=== Task requirements ===
The expected output is every line below, reproduced exactly.

=== Records to use ===
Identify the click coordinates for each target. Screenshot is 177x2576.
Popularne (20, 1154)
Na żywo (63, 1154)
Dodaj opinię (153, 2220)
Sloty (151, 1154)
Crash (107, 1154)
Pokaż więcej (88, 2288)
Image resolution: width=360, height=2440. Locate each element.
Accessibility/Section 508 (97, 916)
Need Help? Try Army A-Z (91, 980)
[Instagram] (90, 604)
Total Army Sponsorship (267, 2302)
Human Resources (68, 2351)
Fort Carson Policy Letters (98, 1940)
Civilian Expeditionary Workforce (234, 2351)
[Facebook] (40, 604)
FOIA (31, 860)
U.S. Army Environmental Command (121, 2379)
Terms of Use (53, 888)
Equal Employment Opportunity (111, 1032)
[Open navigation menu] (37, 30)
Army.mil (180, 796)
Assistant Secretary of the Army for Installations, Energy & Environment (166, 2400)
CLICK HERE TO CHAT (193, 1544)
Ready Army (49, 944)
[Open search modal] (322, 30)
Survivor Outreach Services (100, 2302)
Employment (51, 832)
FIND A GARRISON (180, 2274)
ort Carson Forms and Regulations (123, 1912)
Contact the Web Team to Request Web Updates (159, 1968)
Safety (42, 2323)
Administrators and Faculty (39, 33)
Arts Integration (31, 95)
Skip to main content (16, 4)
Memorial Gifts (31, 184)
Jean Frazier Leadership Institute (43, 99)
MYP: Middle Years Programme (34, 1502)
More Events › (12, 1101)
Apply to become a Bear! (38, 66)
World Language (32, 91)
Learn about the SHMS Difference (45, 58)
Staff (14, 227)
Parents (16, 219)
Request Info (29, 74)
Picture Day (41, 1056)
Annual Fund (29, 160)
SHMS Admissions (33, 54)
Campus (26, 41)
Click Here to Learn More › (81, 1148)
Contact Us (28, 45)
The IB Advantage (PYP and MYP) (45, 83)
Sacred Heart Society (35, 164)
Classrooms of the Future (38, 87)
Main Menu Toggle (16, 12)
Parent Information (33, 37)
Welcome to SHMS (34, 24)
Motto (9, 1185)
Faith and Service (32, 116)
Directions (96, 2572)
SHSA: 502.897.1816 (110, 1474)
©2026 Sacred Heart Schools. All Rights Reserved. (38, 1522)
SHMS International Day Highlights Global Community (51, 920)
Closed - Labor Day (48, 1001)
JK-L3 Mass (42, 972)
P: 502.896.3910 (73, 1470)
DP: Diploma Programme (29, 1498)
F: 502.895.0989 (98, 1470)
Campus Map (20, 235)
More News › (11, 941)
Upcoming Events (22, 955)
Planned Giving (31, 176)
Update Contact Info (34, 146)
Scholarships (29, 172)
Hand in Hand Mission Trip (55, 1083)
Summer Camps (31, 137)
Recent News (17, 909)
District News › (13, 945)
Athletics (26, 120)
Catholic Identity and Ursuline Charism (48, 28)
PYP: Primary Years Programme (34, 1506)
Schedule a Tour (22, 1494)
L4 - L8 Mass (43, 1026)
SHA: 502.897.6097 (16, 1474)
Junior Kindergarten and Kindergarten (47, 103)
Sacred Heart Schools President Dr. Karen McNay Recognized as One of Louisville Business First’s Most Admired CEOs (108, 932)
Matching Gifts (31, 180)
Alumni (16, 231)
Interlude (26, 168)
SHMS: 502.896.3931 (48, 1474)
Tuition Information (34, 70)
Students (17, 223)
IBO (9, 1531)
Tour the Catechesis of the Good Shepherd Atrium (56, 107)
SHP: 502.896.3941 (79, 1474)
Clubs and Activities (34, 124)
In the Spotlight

=== Written answer ===
Identify the click coordinates for each target. Screenshot is 177x2576.
Popularne (20, 1154)
Na żywo (63, 1154)
Dodaj opinię (153, 2220)
Sloty (151, 1154)
Crash (107, 1154)
Pokaż więcej (88, 2288)
Image resolution: width=360, height=2440. Locate each element.
Accessibility/Section 508 (97, 916)
Need Help? Try Army A-Z (91, 980)
[Instagram] (90, 604)
Total Army Sponsorship (267, 2302)
Human Resources (68, 2351)
Fort Carson Policy Letters (98, 1940)
Civilian Expeditionary Workforce (234, 2351)
[Facebook] (40, 604)
FOIA (31, 860)
U.S. Army Environmental Command (121, 2379)
Terms of Use (53, 888)
Equal Employment Opportunity (111, 1032)
[Open navigation menu] (37, 30)
Army.mil (180, 796)
Assistant Secretary of the Army for Installations, Energy & Environment (166, 2400)
CLICK HERE TO CHAT (193, 1544)
Ready Army (49, 944)
[Open search modal] (322, 30)
Survivor Outreach Services (100, 2302)
Employment (51, 832)
FIND A GARRISON (180, 2274)
ort Carson Forms and Regulations (123, 1912)
Contact the Web Team to Request Web Updates (159, 1968)
Safety (42, 2323)
Administrators and Faculty (39, 33)
Arts Integration (31, 95)
Skip to main content (16, 4)
Memorial Gifts (31, 184)
Jean Frazier Leadership Institute (43, 99)
MYP: Middle Years Programme (34, 1502)
More Events › (12, 1101)
Apply to become a Bear! (38, 66)
World Language (32, 91)
Learn about the SHMS Difference (45, 58)
Staff (14, 227)
Parents (16, 219)
Request Info (29, 74)
Picture Day (41, 1056)
Annual Fund (29, 160)
SHMS Admissions (33, 54)
Campus (26, 41)
Click Here to Learn More › (81, 1148)
Contact Us (28, 45)
The IB Advantage (PYP and MYP) (45, 83)
Sacred Heart Society (35, 164)
Classrooms of the Future (38, 87)
Main Menu Toggle (16, 12)
Parent Information (33, 37)
Welcome to SHMS (34, 24)
Motto (9, 1185)
Faith and Service (32, 116)
Directions (96, 2572)
SHSA: 502.897.1816 (110, 1474)
©2026 Sacred Heart Schools. All Rights Reserved. (38, 1522)
SHMS International Day Highlights Global Community (51, 920)
Closed - Labor Day (48, 1001)
JK-L3 Mass (42, 972)
P: 502.896.3910 (73, 1470)
DP: Diploma Programme (29, 1498)
F: 502.895.0989 (98, 1470)
Campus Map (20, 235)
More News › (11, 941)
Upcoming Events (22, 955)
Planned Giving (31, 176)
Update Contact Info (34, 146)
Scholarships (29, 172)
Hand in Hand Mission Trip (55, 1083)
Summer Camps (31, 137)
Recent News (17, 909)
District News › (13, 945)
Athletics (26, 120)
Catholic Identity and Ursuline Charism (48, 28)
PYP: Primary Years Programme (34, 1506)
Schedule a Tour (22, 1494)
L4 - L8 Mass (43, 1026)
SHA: 502.897.6097 (16, 1474)
Junior Kindergarten and Kindergarten (47, 103)
Sacred Heart Schools President Dr. Karen McNay Recognized as One of Louisville Business First’s Most Admired CEOs (108, 932)
Matching Gifts (31, 180)
Alumni (16, 231)
Interlude (26, 168)
SHMS: 502.896.3931 (48, 1474)
Tuition Information (34, 70)
Students (17, 223)
IBO (9, 1531)
Tour the Catechesis of the Good Shepherd Atrium (56, 107)
SHP: 502.896.3941 (79, 1474)
Clubs and Activities (34, 124)
In the Spotlight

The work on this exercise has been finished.